Трикстер. Исследование мифов североамериканских индейцев - [66]

Шрифт
Интервал

Для нас все еще остается загадкой короб Вакджункаги: кажется, он носил в нем самое сокровенное, свою сущность. Гораздо более мрачные ноты звучат в истории, которую рассказывает Клемент Александрийский о македонском Кабирском культе: два кабира убили своего младшего брата и принесли в Этрурию его пенис, который был спрятан ими в особом ларце (Protrepticus, II, 19). Так этруски познакомились с культом Диониса. По сведениям историка Николаоса из Дамаска (Якоби, Фрагменты древнегреческих историков, 52), в городе Ассессос в Малой Азии имели место похожие события: однажды в город прибыли два молодых иноземца, носивших фригийские имена Тоттес и Оннес. С собою они принесли загадочный ларец, спасший осажденный город, и основали в нем Кабирские мистерии. Сам Дионис никогда не изображался как откровенно фаллическое божество. Он предстает или в длинном одеянии или в еще в каком-то другом женоподобном виде. Движение по кругу с фаллосом, его воздвижение и открытие играли определенную роль в его культе. Разумеется, этот элемент не был чужд природе божества — пусть и отделенный от него, он составлял его особенность.

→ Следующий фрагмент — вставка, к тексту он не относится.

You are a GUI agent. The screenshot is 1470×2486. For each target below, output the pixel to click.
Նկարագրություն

Это отступление в другую область, от атмосферы, сопутствовавшей комедии и пьесам флиаков, в атмосферу мистерий не случайно, ибо мистерии также могут внезапно превращаться из возвышенного действа в смехотворное представление, чтобы дать затем материал для веселых историй Петрония. Театру флиаков на Ближнем Востоке наследовал театр теней, герой пьес которого по-турецки именовался Карагез, или Черный Глаз. Флобер в своем «Путешествии в Карфаген» (1858) описывает его следующим образом:

«Пенис Карагеза был похож, скорее, на балку; это уже не было непристойным. Существует несколько Карагезов; мне кажется, этот персонаж переживает упадок. Нужно только показать как можно больше фаллоса. На самом большом был колокольчик, который при каждом движении бедер звенел; это вызывало сильный смех».

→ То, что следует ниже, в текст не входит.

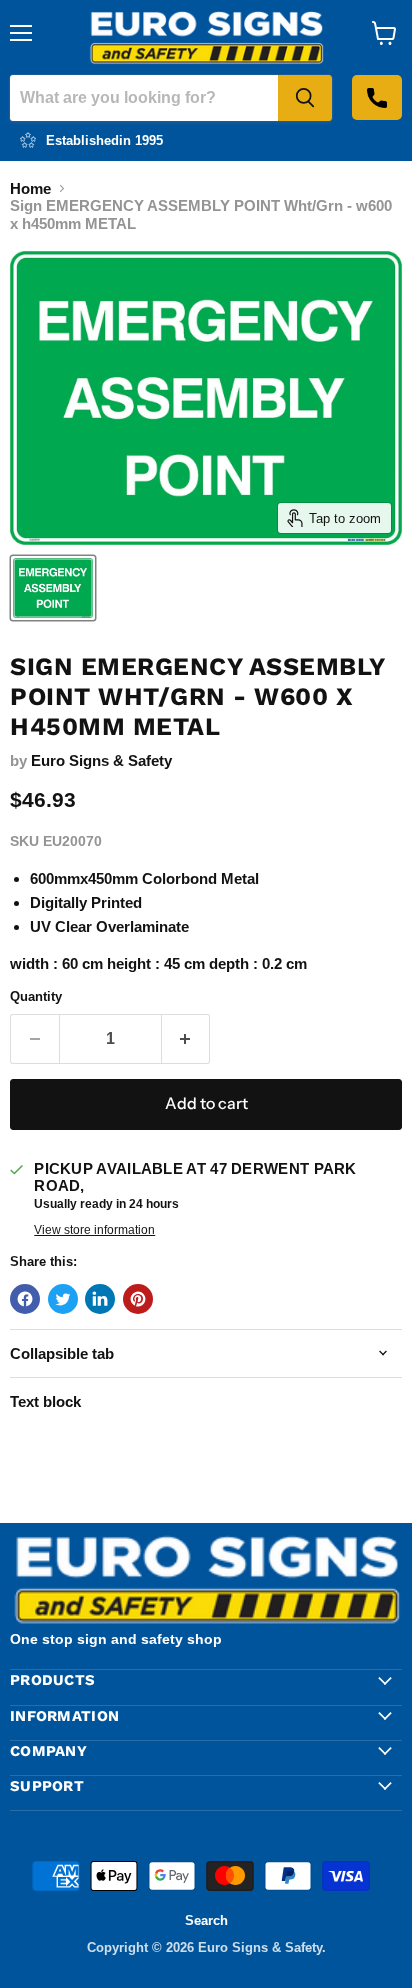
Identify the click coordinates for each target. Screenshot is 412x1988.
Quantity (36, 996)
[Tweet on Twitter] (63, 1299)
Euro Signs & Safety (101, 760)
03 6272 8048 (377, 97)
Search (206, 1920)
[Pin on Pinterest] (138, 1299)
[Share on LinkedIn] (100, 1299)
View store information (94, 1230)
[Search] (305, 98)
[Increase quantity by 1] (186, 1039)
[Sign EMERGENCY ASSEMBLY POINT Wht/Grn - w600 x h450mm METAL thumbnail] (53, 588)
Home (30, 188)
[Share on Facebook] (25, 1299)
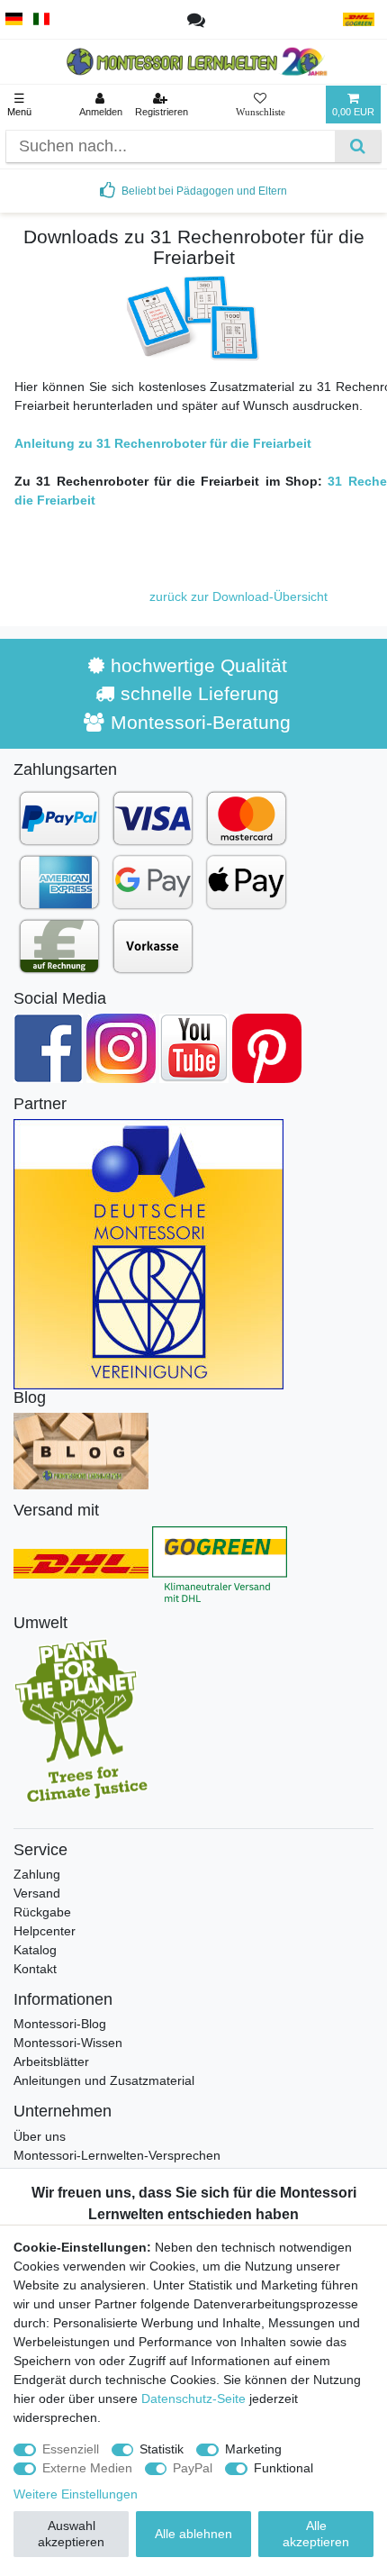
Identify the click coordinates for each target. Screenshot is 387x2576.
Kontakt (35, 1969)
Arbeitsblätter (51, 2061)
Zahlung (37, 1874)
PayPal (192, 2468)
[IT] (42, 19)
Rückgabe (42, 1912)
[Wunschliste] (261, 104)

Только путем чрезвычайного упрощения данный материал мог быть сведен в общеизвестную категорию «культов плодородия». Даже в своем самом грубом виде он требует очень осторожного отношения к различению стилей, смыслов и атмосферы. Я надеюсь, что если подобная точность и осторожность оправданы для изучения культуры классической Греции и Рима, она также станет непременным условием для той области исследований, что теперь открыта для нас благодаря работе Пола Радина.

IV ПРИРОДА ТРИКСТЕРА

Должен признаться, что мне не удалось разыскать ни в мифе виннебаго, ни в каких-либо других архаических источниках или в их драматических представлениях ничего похожего на «внутреннее развитие» героя. Боги и другие первобытные существа не обладают внутренним измерением. Не имеют его и относящиеся к той же сфере герои. Можно проследить те изменения, которые вызваны временем и различными стилями, но удивительней всего сила сопротивления, которая позволяет «ядру» пережить эти изменения. Мои собственные наблюдения подтверждают то определение героя, которое было предложено Эмерсоном: «Герой — это тот, кто обладает неподвижным центром». Для нас это также является истинным. В самом первом эпизоде, когда Трикстер еще не назван и мы слышим лишь о вожде, совокупляющимся с женщиной неподобающим образом в неподходящее время — он, Трикстер, уже присутствует, обнаруживая свою истинную природу духа беспорядка, противника границ (именно этот активный элемент и объединяет столь различные компоненты — «фаллический», «прожорливый», «хитрый», «глупый»).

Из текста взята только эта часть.